Rows on where targets appear
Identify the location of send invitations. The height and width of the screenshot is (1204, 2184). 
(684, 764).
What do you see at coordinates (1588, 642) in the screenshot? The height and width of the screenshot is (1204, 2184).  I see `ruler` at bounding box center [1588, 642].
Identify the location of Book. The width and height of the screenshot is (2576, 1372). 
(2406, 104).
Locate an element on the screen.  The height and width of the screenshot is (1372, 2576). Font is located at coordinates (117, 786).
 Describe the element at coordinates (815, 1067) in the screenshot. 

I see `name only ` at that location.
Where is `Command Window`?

Task statement: Could you output the records from their first line up to and including the line that contains "Locate an element" as a JSON list of strings, one string per line, with blank lines omitted?

Final result:
[
  "Identify the location of send invitations. The height and width of the screenshot is (1204, 2184). ",
  "(684, 764).",
  "What do you see at coordinates (1588, 642) in the screenshot? The height and width of the screenshot is (1204, 2184).  I see `ruler` at bounding box center [1588, 642].",
  "Identify the location of Book. The width and height of the screenshot is (2576, 1372). ",
  "(2406, 104).",
  "Locate an element on the screen.  The height and width of the screenshot is (1372, 2576). Font is located at coordinates (117, 786)."
]